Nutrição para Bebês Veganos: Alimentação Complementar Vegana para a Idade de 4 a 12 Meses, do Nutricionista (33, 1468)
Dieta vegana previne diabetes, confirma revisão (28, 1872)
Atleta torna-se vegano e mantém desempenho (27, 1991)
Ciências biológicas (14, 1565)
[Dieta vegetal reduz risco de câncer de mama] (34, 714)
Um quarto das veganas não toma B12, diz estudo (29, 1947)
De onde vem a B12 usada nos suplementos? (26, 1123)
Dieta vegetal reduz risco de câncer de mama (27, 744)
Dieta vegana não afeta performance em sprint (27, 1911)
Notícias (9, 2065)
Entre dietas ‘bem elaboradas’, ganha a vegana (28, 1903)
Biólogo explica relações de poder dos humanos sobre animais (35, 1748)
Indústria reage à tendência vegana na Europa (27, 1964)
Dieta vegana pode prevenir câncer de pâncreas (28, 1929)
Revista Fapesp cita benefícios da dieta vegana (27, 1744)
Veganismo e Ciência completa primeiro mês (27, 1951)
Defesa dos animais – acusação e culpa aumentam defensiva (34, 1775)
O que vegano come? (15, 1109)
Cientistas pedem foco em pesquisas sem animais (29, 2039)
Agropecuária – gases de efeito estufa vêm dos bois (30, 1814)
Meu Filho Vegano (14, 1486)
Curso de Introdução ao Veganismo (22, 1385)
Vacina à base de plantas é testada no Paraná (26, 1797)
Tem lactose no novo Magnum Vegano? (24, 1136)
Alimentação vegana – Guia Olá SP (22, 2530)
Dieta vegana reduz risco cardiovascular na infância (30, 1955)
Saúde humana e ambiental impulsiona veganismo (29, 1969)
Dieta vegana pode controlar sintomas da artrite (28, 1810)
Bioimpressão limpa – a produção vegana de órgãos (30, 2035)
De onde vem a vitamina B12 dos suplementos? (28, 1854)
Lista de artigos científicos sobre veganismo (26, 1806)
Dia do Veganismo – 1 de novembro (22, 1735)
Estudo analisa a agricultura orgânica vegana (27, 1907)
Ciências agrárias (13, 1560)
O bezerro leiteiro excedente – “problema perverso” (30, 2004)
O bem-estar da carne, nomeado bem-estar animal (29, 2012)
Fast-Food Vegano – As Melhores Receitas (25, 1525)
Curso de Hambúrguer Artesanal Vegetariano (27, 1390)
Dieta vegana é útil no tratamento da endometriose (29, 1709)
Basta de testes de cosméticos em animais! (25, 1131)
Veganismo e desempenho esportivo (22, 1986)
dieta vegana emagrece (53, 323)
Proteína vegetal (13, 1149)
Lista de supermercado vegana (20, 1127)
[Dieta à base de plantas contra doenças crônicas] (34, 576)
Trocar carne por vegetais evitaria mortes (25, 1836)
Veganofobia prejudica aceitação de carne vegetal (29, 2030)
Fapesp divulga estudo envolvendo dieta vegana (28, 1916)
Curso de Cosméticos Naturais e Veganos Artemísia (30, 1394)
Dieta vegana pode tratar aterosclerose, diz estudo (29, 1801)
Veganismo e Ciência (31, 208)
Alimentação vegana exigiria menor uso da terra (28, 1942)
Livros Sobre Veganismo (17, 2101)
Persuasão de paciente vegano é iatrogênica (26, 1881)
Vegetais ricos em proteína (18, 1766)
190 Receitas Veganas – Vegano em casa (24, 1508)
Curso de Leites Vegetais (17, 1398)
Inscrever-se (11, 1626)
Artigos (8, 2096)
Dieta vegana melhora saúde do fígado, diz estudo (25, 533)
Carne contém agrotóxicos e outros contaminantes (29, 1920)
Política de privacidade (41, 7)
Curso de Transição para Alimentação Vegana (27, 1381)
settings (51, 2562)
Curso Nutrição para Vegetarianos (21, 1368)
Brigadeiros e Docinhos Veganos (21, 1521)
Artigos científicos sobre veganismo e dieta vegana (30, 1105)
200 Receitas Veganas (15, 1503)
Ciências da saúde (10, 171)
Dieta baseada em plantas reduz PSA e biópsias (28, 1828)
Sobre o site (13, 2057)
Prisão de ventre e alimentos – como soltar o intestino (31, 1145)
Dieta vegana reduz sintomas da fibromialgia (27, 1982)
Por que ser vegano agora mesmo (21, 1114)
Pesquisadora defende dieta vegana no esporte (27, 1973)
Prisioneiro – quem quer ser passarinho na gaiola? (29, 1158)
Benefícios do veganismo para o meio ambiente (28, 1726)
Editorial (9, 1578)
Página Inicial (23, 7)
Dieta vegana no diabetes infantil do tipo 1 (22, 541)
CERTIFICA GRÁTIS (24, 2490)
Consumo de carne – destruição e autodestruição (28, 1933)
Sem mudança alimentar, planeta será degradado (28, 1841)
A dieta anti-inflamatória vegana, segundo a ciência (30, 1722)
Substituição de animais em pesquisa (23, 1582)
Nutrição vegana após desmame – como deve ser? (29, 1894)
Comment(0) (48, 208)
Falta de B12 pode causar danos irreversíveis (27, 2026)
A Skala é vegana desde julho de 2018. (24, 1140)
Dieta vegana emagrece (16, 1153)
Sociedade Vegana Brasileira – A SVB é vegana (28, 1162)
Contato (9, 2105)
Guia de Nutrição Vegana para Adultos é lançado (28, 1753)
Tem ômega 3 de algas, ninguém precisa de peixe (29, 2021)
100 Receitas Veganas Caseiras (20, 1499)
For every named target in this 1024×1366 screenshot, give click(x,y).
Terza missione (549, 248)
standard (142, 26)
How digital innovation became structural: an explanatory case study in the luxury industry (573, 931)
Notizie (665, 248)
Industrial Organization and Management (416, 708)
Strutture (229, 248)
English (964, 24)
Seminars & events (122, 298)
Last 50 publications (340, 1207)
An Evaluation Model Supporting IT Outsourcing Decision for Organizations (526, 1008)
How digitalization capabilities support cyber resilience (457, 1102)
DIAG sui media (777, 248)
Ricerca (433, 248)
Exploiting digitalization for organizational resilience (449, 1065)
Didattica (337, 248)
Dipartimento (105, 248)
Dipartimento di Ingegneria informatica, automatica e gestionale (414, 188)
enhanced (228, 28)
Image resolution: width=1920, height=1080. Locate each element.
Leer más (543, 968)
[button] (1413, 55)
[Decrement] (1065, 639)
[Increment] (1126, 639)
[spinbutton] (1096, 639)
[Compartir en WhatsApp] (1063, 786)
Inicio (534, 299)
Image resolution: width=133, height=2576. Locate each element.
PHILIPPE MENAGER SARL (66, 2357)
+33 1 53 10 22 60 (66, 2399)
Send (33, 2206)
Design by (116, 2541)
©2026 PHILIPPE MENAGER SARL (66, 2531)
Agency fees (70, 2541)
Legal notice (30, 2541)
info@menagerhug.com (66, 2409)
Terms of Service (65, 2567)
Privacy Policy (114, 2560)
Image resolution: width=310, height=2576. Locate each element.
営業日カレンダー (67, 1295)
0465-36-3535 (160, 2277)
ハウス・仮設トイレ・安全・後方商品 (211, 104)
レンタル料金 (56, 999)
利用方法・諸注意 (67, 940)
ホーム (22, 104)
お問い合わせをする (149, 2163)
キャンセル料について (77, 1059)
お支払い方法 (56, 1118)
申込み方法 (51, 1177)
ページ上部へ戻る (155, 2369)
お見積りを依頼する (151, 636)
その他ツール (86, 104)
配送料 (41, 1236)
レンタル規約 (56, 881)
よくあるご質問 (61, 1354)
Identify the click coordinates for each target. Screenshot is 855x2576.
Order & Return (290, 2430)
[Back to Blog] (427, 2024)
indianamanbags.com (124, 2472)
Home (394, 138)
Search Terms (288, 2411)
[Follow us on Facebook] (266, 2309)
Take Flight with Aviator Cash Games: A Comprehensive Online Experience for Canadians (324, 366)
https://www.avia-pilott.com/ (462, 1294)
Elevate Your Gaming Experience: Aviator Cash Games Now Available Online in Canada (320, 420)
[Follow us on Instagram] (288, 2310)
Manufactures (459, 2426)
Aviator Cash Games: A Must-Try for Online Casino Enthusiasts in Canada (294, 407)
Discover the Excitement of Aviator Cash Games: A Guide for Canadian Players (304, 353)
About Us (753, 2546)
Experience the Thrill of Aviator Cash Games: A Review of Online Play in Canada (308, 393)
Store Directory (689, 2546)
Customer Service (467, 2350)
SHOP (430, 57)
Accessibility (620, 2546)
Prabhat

EXERCISE OBJECTIVE:
Could you repeat exactly the lines in the listing above from the one with "Veganismo e Ciência completa" down to the one with "Fast-Food Vegano –"? Include both of those lines.

YOUR RESPONSE:
Veganismo e Ciência completa primeiro mês (27, 1951)
Defesa dos animais – acusação e culpa aumentam defensiva (34, 1775)
O que vegano come? (15, 1109)
Cientistas pedem foco em pesquisas sem animais (29, 2039)
Agropecuária – gases de efeito estufa vêm dos bois (30, 1814)
Meu Filho Vegano (14, 1486)
Curso de Introdução ao Veganismo (22, 1385)
Vacina à base de plantas é testada no Paraná (26, 1797)
Tem lactose no novo Magnum Vegano? (24, 1136)
Alimentação vegana – Guia Olá SP (22, 2530)
Dieta vegana reduz risco cardiovascular na infância (30, 1955)
Saúde humana e ambiental impulsiona veganismo (29, 1969)
Dieta vegana pode controlar sintomas da artrite (28, 1810)
Bioimpressão limpa – a produção vegana de órgãos (30, 2035)
De onde vem a vitamina B12 dos suplementos? (28, 1854)
Lista de artigos científicos sobre veganismo (26, 1806)
Dia do Veganismo – 1 de novembro (22, 1735)
Estudo analisa a agricultura orgânica vegana (27, 1907)
Ciências agrárias (13, 1560)
O bezerro leiteiro excedente – “problema perverso” (30, 2004)
O bem-estar da carne, nomeado bem-estar animal (29, 2012)
Fast-Food Vegano – As Melhores Receitas (25, 1525)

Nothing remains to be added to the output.